* **Data for processing**:
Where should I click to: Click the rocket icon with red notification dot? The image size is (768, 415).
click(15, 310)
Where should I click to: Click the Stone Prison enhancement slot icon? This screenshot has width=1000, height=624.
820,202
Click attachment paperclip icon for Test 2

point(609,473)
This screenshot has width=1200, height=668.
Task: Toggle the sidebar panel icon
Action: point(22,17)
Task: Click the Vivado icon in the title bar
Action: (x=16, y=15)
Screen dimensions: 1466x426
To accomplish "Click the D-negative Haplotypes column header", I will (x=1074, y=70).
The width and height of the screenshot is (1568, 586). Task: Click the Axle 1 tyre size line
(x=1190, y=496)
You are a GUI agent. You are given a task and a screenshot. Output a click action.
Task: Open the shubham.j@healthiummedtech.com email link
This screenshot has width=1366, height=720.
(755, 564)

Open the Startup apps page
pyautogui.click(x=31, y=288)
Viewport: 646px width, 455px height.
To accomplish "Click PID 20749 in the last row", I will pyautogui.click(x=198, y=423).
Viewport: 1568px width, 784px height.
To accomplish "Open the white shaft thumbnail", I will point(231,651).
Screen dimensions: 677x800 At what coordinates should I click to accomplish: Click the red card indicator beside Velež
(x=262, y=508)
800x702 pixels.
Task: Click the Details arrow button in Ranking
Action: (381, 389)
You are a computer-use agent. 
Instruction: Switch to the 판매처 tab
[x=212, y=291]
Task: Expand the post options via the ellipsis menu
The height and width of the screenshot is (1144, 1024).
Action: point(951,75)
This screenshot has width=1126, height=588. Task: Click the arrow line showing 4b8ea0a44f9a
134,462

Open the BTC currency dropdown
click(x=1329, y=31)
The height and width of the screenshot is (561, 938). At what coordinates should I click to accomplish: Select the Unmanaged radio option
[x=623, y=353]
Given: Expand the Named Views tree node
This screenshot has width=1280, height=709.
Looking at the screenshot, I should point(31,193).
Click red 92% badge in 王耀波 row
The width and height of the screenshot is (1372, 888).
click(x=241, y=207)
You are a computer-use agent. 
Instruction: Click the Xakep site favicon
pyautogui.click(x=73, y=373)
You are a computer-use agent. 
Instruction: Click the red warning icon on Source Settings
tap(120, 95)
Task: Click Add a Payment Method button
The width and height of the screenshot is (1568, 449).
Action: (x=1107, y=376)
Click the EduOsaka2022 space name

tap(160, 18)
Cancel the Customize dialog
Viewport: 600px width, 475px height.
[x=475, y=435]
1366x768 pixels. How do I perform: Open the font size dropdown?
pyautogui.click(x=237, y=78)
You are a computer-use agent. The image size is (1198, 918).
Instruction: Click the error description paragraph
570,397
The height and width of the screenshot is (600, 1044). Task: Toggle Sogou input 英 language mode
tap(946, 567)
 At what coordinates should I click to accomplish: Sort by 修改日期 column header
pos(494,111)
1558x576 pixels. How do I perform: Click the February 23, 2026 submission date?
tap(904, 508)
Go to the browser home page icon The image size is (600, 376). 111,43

* **Activity**: Give the complete listing again, exactly as it appears above.

* **Solution to this problem**:
Where should I click to: Click the rocket icon with red notification dot? The image size is (768, 415).
click(15, 310)
Where should I click to: Click the Stone Prison enhancement slot icon? This screenshot has width=1000, height=624.
820,202
Click attachment paperclip icon for Test 2

point(609,473)
This screenshot has width=1200, height=668.
Task: Toggle the sidebar panel icon
Action: point(22,17)
Task: Click the Vivado icon in the title bar
Action: (x=16, y=15)
Screen dimensions: 1466x426
To accomplish "Click the D-negative Haplotypes column header", I will (x=1074, y=70).
The width and height of the screenshot is (1568, 586). Task: Click the Axle 1 tyre size line
(x=1190, y=496)
You are a GUI agent. You are given a task and a screenshot. Output a click action.
Task: Open the shubham.j@healthiummedtech.com email link
This screenshot has width=1366, height=720.
(755, 564)

Open the Startup apps page
pyautogui.click(x=31, y=288)
Viewport: 646px width, 455px height.
To accomplish "Click PID 20749 in the last row", I will pyautogui.click(x=198, y=423).
Viewport: 1568px width, 784px height.
To accomplish "Open the white shaft thumbnail", I will point(231,651).
Screen dimensions: 677x800 At what coordinates should I click to accomplish: Click the red card indicator beside Velež
(x=262, y=508)
800x702 pixels.
Task: Click the Details arrow button in Ranking
Action: (381, 389)
You are a computer-use agent. 
Instruction: Switch to the 판매처 tab
[x=212, y=291]
Task: Expand the post options via the ellipsis menu
The height and width of the screenshot is (1144, 1024).
Action: point(951,75)
This screenshot has width=1126, height=588. Task: Click the arrow line showing 4b8ea0a44f9a
134,462

Open the BTC currency dropdown
click(x=1329, y=31)
The height and width of the screenshot is (561, 938). At what coordinates should I click to accomplish: Select the Unmanaged radio option
[x=623, y=353]
Given: Expand the Named Views tree node
This screenshot has width=1280, height=709.
Looking at the screenshot, I should point(31,193).
Click red 92% badge in 王耀波 row
The width and height of the screenshot is (1372, 888).
click(x=241, y=207)
You are a computer-use agent. 
Instruction: Click the Xakep site favicon
pyautogui.click(x=73, y=373)
You are a computer-use agent. 
Instruction: Click the red warning icon on Source Settings
tap(120, 95)
Task: Click Add a Payment Method button
The width and height of the screenshot is (1568, 449).
Action: (x=1107, y=376)
Click the EduOsaka2022 space name

tap(160, 18)
Cancel the Customize dialog
Viewport: 600px width, 475px height.
[x=475, y=435]
1366x768 pixels. How do I perform: Open the font size dropdown?
pyautogui.click(x=237, y=78)
You are a computer-use agent. The image size is (1198, 918).
Instruction: Click the error description paragraph
570,397
The height and width of the screenshot is (600, 1044). Task: Toggle Sogou input 英 language mode
tap(946, 567)
 At what coordinates should I click to accomplish: Sort by 修改日期 column header
pos(494,111)
1558x576 pixels. How do I perform: Click the February 23, 2026 submission date?
tap(904, 508)
Go to the browser home page icon The image size is (600, 376). 111,43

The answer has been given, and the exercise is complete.